Compare Free Labor and Slavery

In Cincinnati, the then president of the United States Abraham Lincoln said that “there is a certain relation between capital and labor……. that it does exists and rightfully exist, and that it is proper that it should exists….. ”(Andrew Delbanco, 1999) This by then had become an emotionally charged and contentious debate on the appropriate labor necessary to drive the economy of the United States to greater heights. There was the group led by Lincoln that advocated for free labor while others were rooting for slave labor.

Free labor meant that an employee was within his or her own jurisdiction to terminate his or her services at will as well as to decide who to work for and for how long. He or she could leave any time it deemed fit to do so. There are numerous forms of “unfree” labor which ranged from slavery and bonded labor amongst others.
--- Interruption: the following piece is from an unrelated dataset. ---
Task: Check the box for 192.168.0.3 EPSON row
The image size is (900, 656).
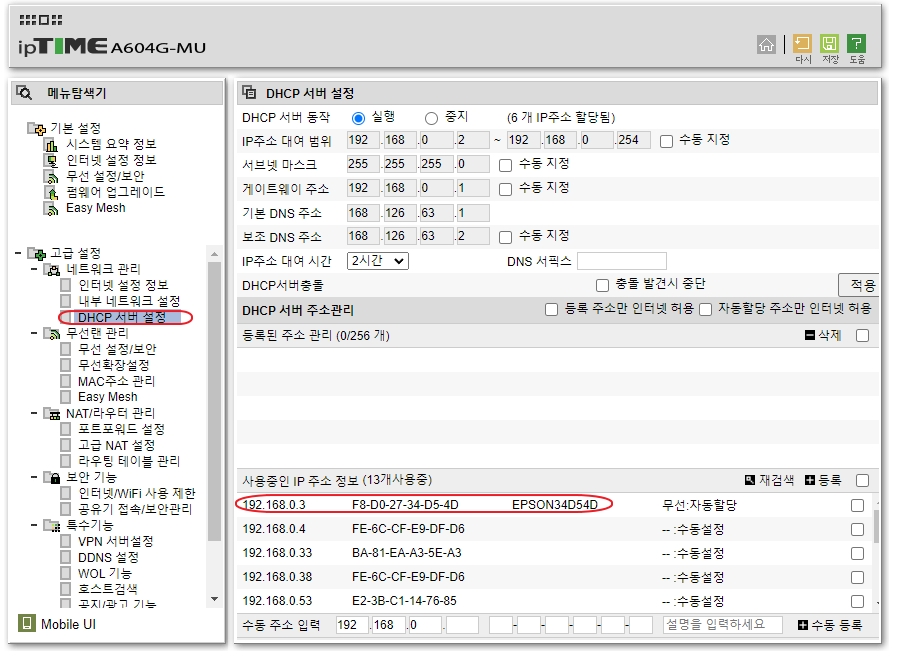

Bonded labor was common in the United States and was also referred to as indenture. This is where a worker enters into a contract or agreement with an employer to provide certain services for a certain period in exchange for accommodation and other small benefits which might be financial or social favors.

This form of labor was enforced through intimidation and threats. It is these two forms of labor that drew a heated debate in the United States particularly during the 19th Century. There are those who further claimed that what was being referred to as free labor in the end resulted to more oppression to the laborers, more than to the so called slaves. Osvestes A. Brownson belonged to this school of thought. Brownson was seen as a reformer and he drew contradictions in the usage of wage labor saying that these laborers were not necessarily free, he claimed that majority of them were far much oppressed.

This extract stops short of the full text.